Pixel coordinate grounding data:
——————
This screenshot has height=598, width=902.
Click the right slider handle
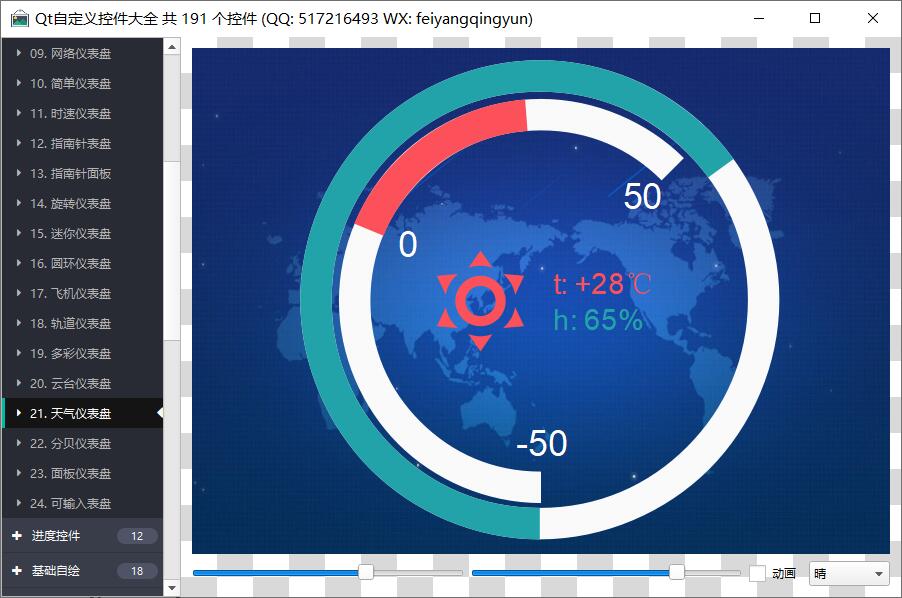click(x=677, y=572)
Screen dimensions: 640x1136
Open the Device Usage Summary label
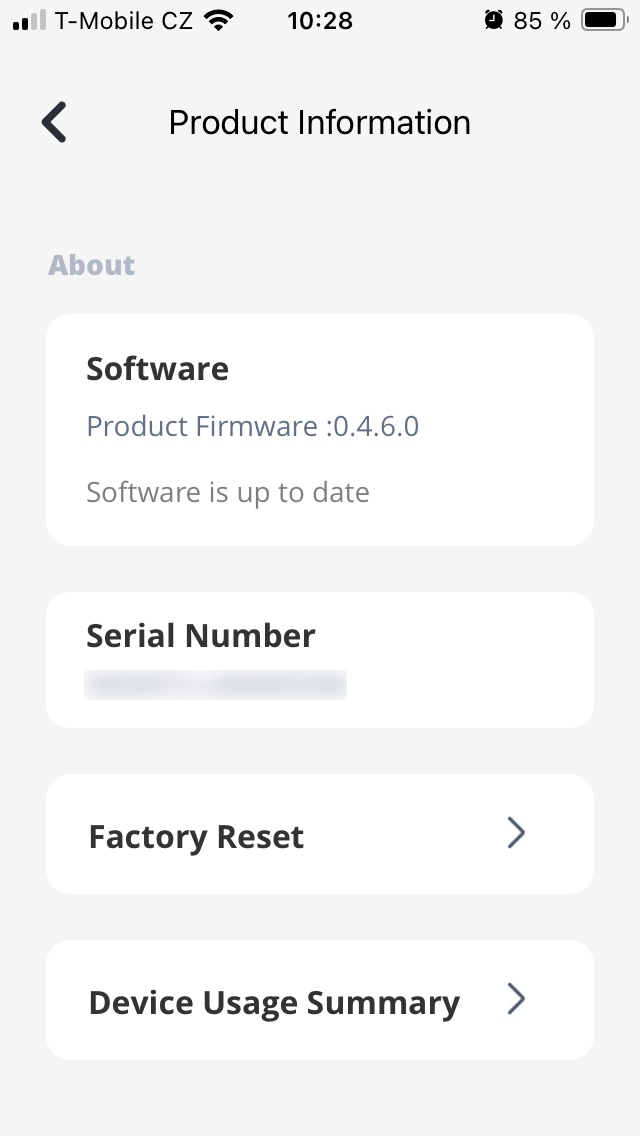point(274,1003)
——————
→ INSTRUCTIONS TO FOLLOW
Word for word, repeat all of the entries above, leaving out the pictures.

→ THE COMPLETED TASK
This screenshot has height=598, width=902.
Click the right slider handle
click(x=677, y=572)
Screen dimensions: 640x1136
Open the Device Usage Summary label
point(274,1003)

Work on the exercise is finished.